Fantastic job, my friend (a friend to horses is my friend too  :Wink:  ).  Sonny is a lucky lucky horse to have found you.

----------

_Jyson_ (07-30-2009)

----------


## Jamie-n-Heith

WOW that is amazing!! That is one lucky horse to have found such a great home!! GOOD JOB!

----------

_Jyson_ (07-30-2009)

----------


## PrioBull

Woooooo...what a beauty! have you ridden him yet?

----------

_Jyson_ (07-30-2009)

----------


## Jyson

Thankyou so much for the nice comments yall!



> Woooooo...what a beauty! have you ridden him yet?


Nope, I can't ride him (I'm too big lol) but so far we're training him for my mum and sister to ride.  :Wink:

----------


## Stewart_Reptiles

It is an amazing transformation, I will never understand how some people can do this to such amazing animals.

You and your family have done a great job with him.  :Good Job:

----------

_Jyson_ (07-30-2009)

----------


## Jyson

> It is an amazing transformation, I will never understand how some people can do this to such amazing animals.
> 
> You and your family have done a great job with him.


Thanks Deb, 
I definitely agree, I can't understand why people would do that to animals either.

----------


## KeithTN

Great job.
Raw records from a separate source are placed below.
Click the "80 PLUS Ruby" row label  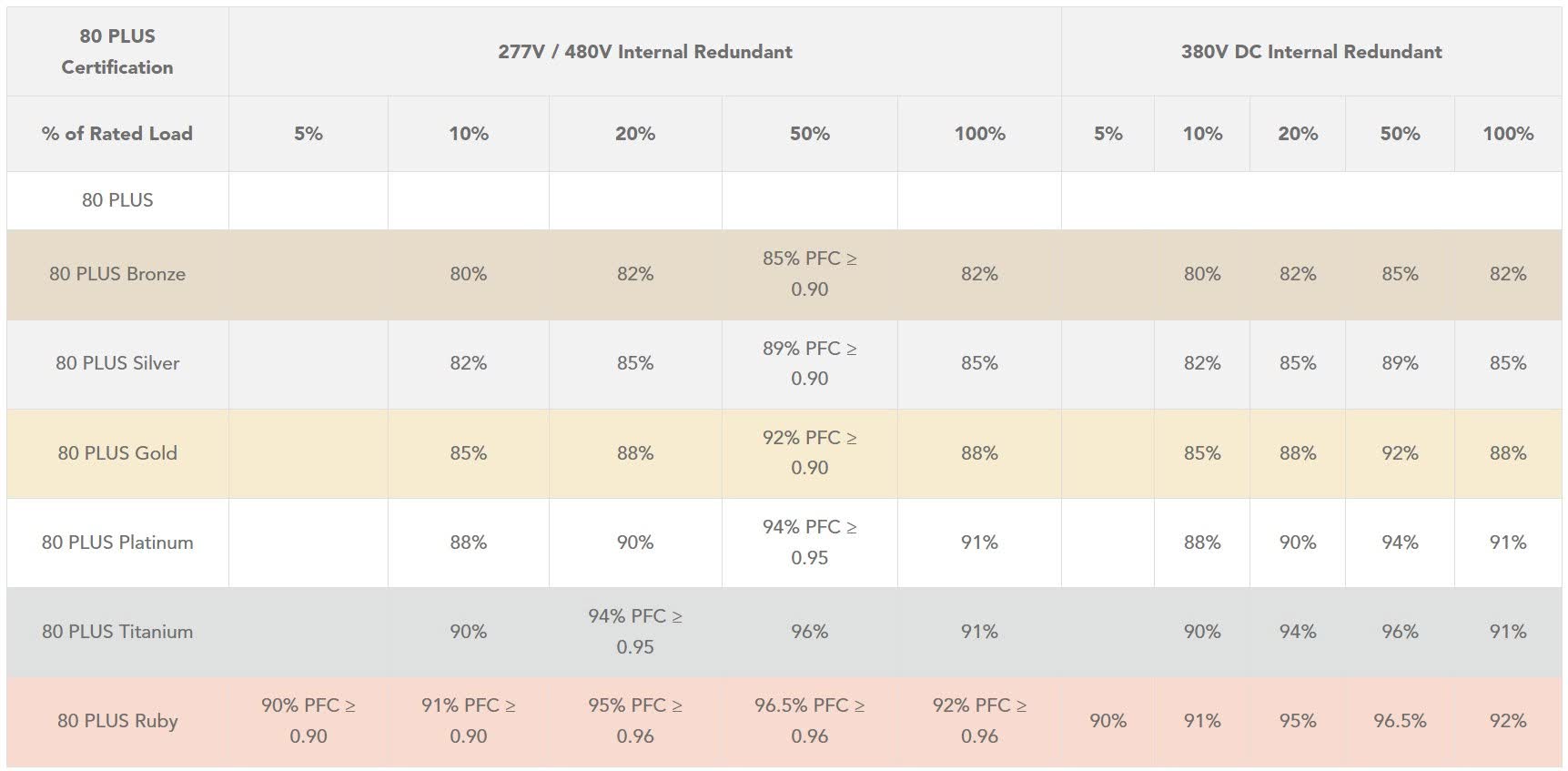[117, 721]
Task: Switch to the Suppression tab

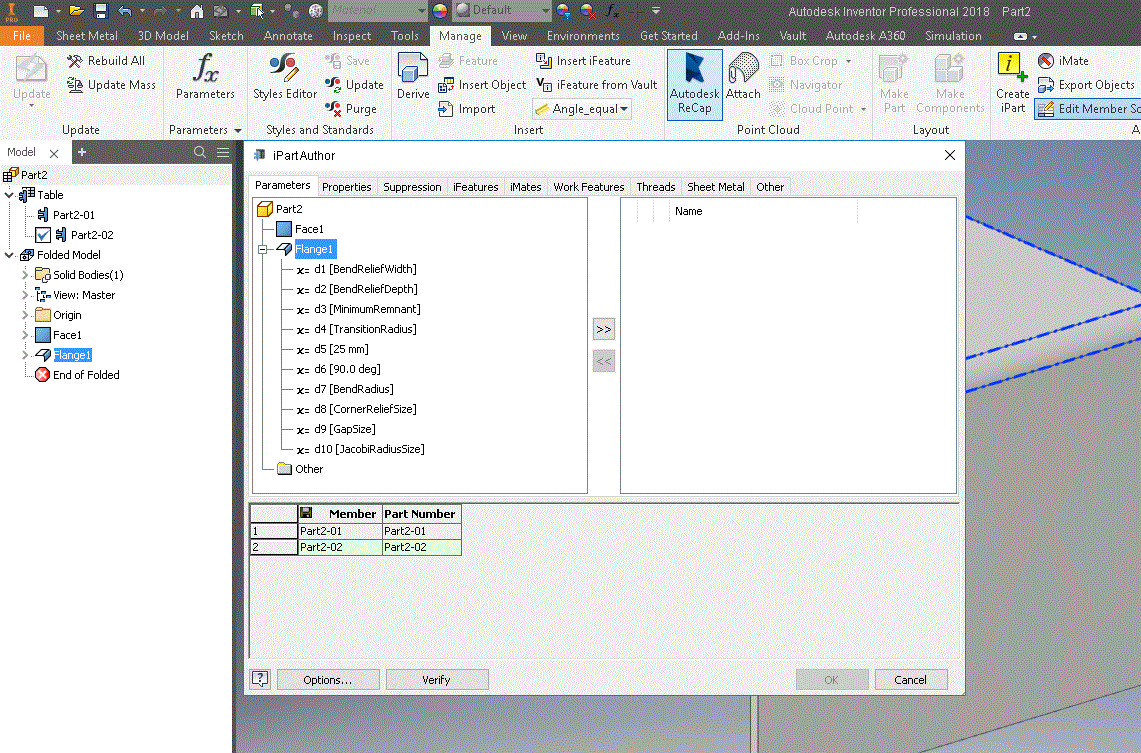Action: pos(412,187)
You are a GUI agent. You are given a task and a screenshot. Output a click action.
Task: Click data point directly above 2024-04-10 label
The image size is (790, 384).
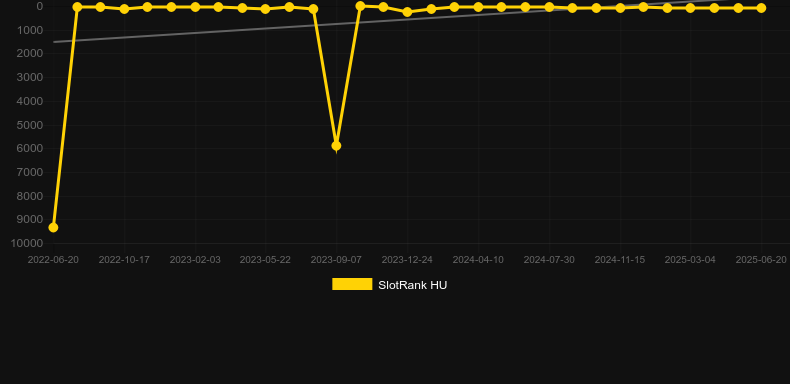(478, 7)
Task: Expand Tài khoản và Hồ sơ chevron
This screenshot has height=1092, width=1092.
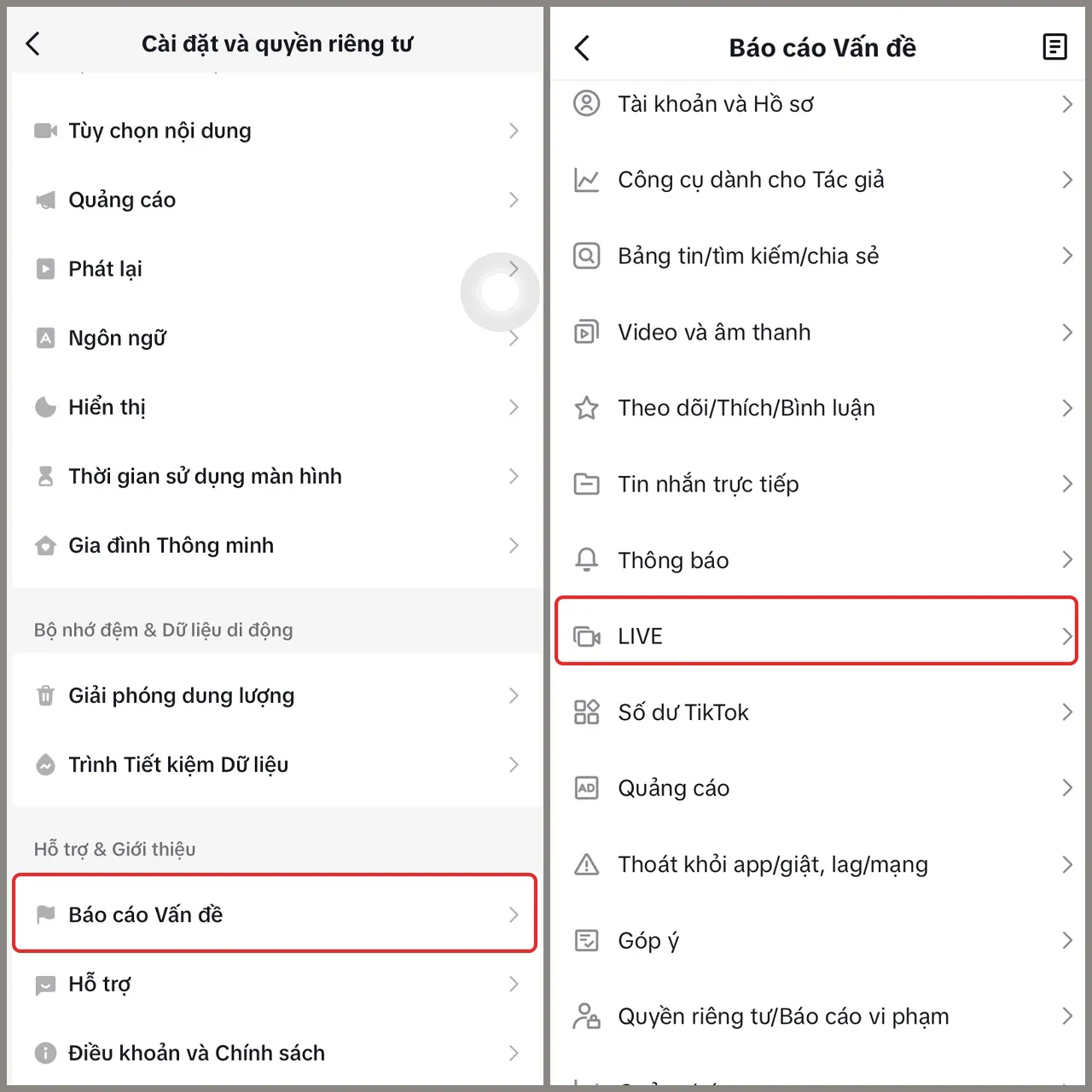Action: 1066,104
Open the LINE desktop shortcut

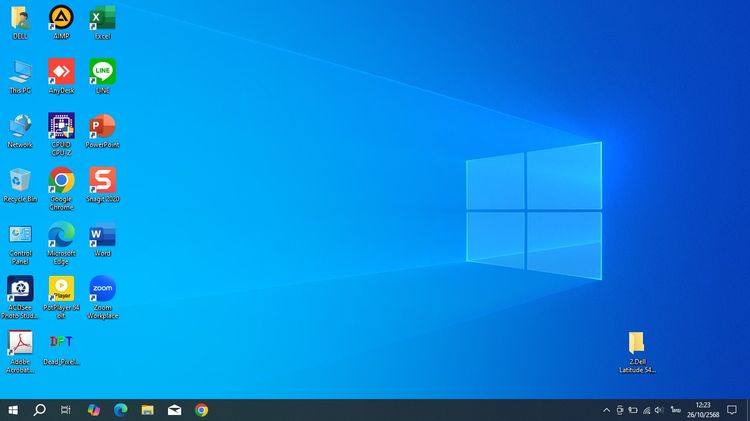[102, 72]
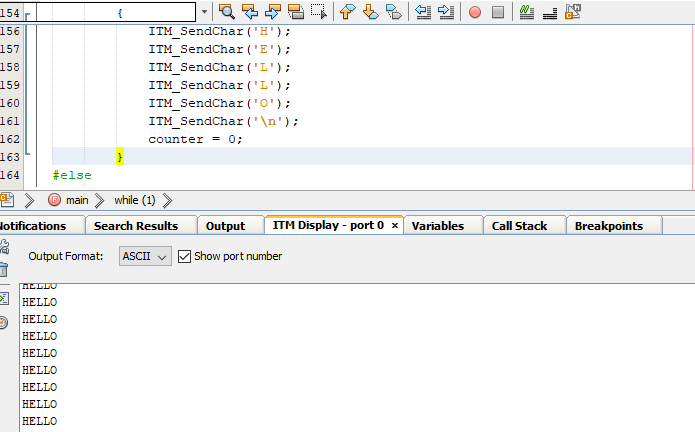Open the while (1) breadcrumb
695x432 pixels.
[134, 200]
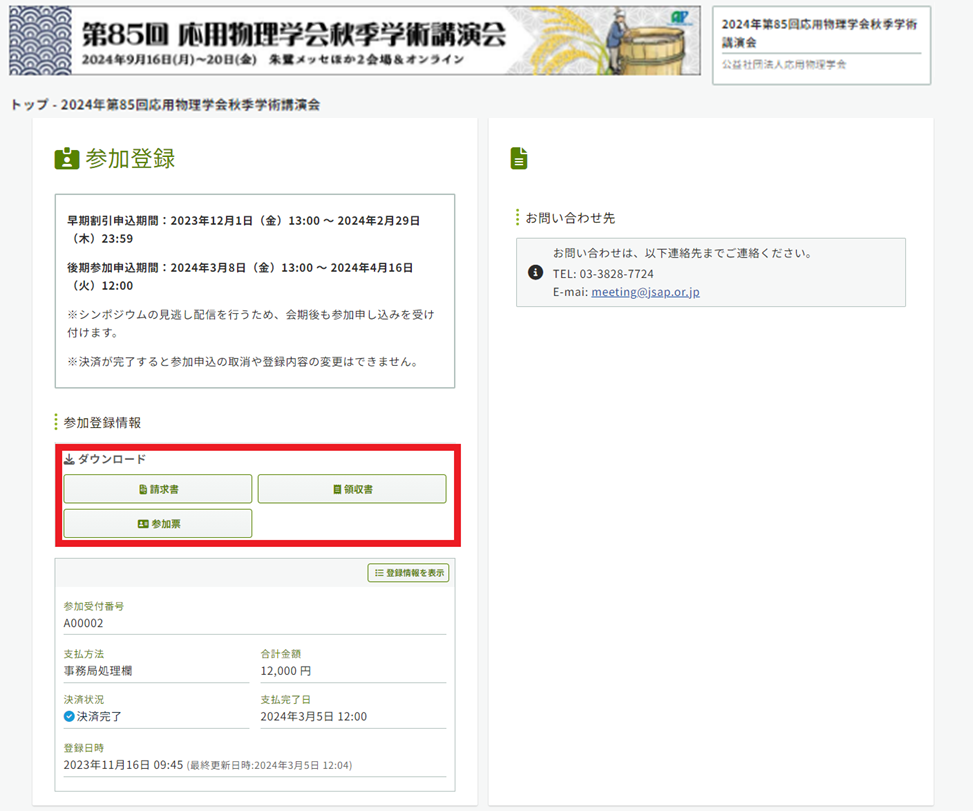This screenshot has width=973, height=811.
Task: Go to トップ in the breadcrumb
Action: click(28, 105)
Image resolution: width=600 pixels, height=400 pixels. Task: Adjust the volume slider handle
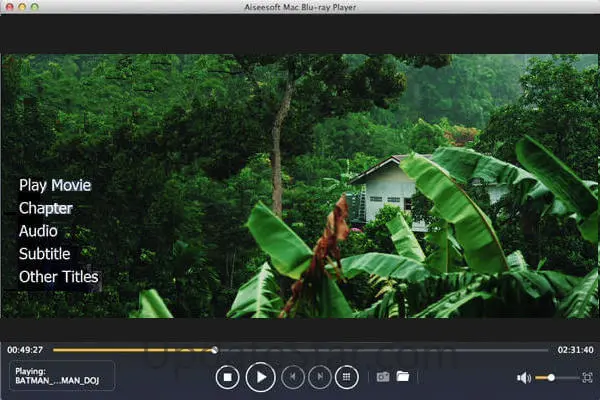[x=551, y=378]
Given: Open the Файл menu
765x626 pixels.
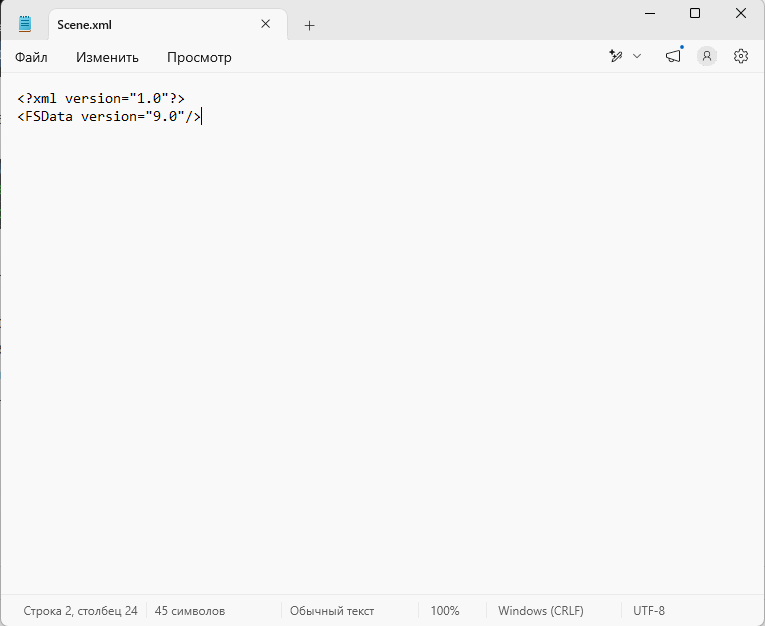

He came back beautifully. He's lucky you two met.

----------

_Jyson_ (07-31-2009)

----------


## Montessa Python

WOWOWOWWOWOWOWOWOW
holy wowsers!
YOu gonna try to see if he will stand stud for any mares??
WOWOW
Nice job!

----------

_Jyson_ (08-01-2009)

----------


## Jyson

> WOWOWOWWOWOWOWOWOW
> holy wowsers!
> YOu gonna try to see if he will stand stud for any mares??
> WOWOW
> Nice job!


Thanks! Nope, we don't have any breeding plans for him or our others, unfortunately.

----------


## Muze

Wow!  That is a HUGE difference.  How sad that he was treated so terribly before, but how lucky to have found you  :Very Happy: .  Great job!!!

----------

_Jyson_ (08-12-2009)

----------


## SlitherinSisters

Oh my goodness what a difference!!! He's absolutely gorgeous!

----------

_Jyson_ (08-12-2009)

----------


## ballpythonluvr

Wow!  Great job on getting him in top notch health like that!  He is just beautiful.

----------

_Jyson_ (08-12-2009)

----------